Almost 50% of patients with intraocular melanoma die of metastasis. Mortality correlates strongly with chromosomal abnormalities. We routinely offer patients genetic tumour typing using Multiplex Ligation-Dependent Probe Amplification (MLPA), which assesses chromosomes 1p, 3, 6p and 8q. Our aims were to determine the prevalence of these abnormalities and to correlate them with clinical and histological survival predictors and with mortality.

Method

452 choroidal melanomas were analysed with MLPA. Survival data were obtained automatically from the NHS Cancer Registry so that outcomes analyses were confined to 367 patients resident in mainland Britain.

Results

MLPA abnormality was absent in 18 cases and found in one chromosome in 112 tumours, two chromosomes in 143, three chromosomes in 137 and four chromosomes in 42 cases.
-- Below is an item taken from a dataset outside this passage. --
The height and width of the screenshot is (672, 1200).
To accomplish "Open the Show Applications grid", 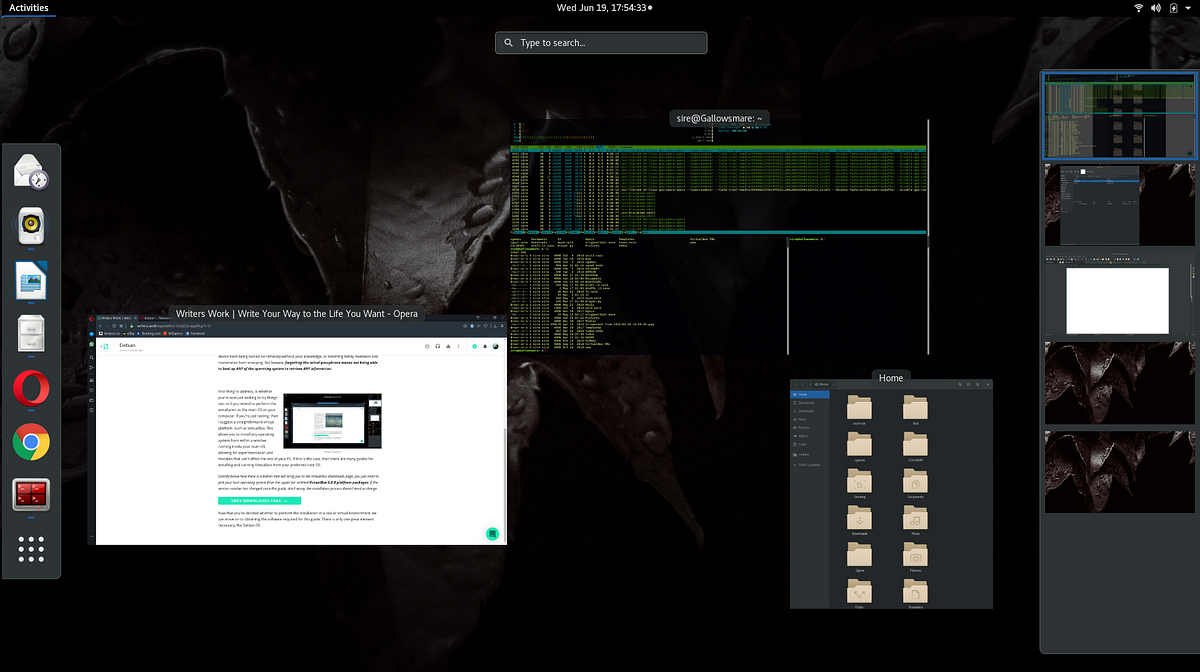I will point(31,549).
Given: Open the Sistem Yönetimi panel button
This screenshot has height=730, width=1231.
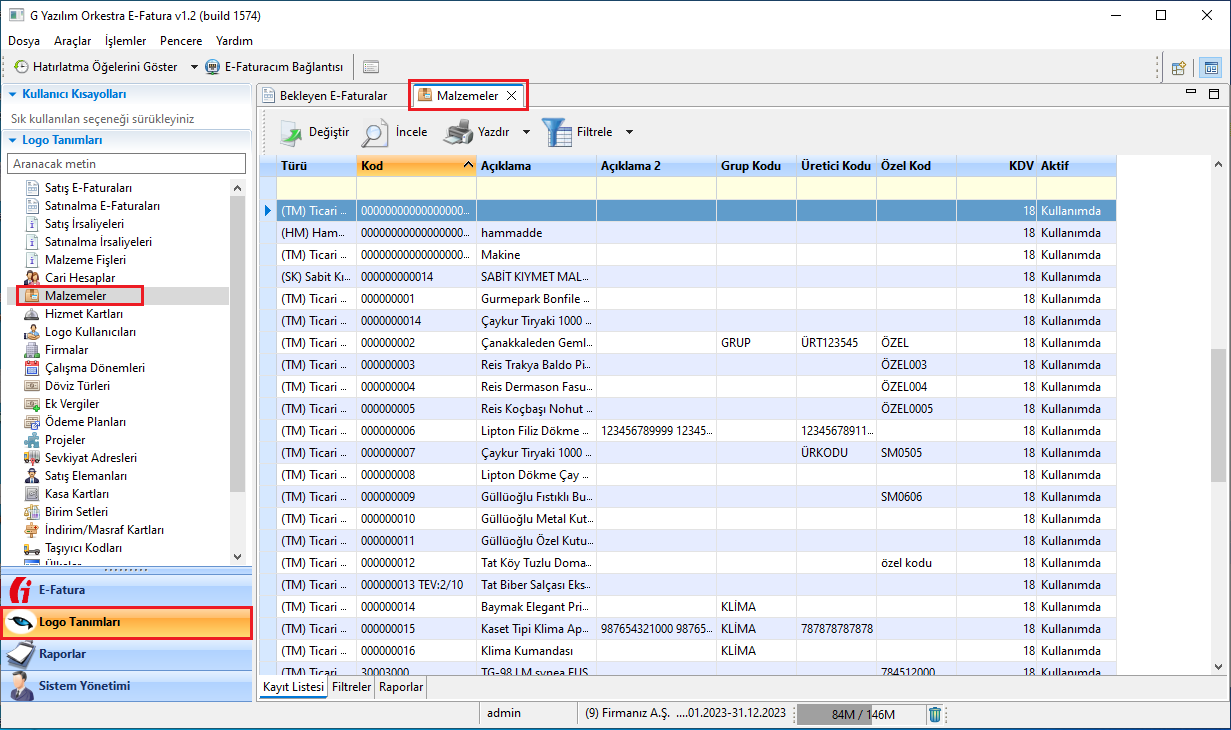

Chromosome 3 loss and 8q gain correlated with all clinical and histological risk factors (Chi square, p<0.001) and with increased mortality (Logrank, p<0.001) whereas unequivocal chromosome 6p gain correlated with improved survival (Logrank, p<0.001). The eight-year disease-specific mortality rates were 0% without chromosome 3 or 8q abnormality, 12% with  abnormality of only one of these chromosomes, 35% with abnormality of both chromosomes with 6p gain, and 71% with abnormality of chromosomes 3 and 8q without 6p gain (Logrank, p<0.001). Only three of 189 patients died of metastatic disease in the absence of combined chromosome 3 loss/ 8q gain.

Conclusion

MLPA analysis of uveal melanoma is highly predictive of survival, with mortality occurring almost exclusively when chromosome 3 loss and chromosome 8q gain coincided. The prevalence rates of the chromosomal abnormalities suggest crescendo malignancy culminating in metastatic capability and contradict the hypothesis that lethal and non-lethal melanoma variants are distinct from their inception. Approximately 50% of tumours lacked the lethal combination of chromosome 3 loss/8q gain suggesting that treatment may have prevented the 'second hit' and hence metastatic spread in some patients.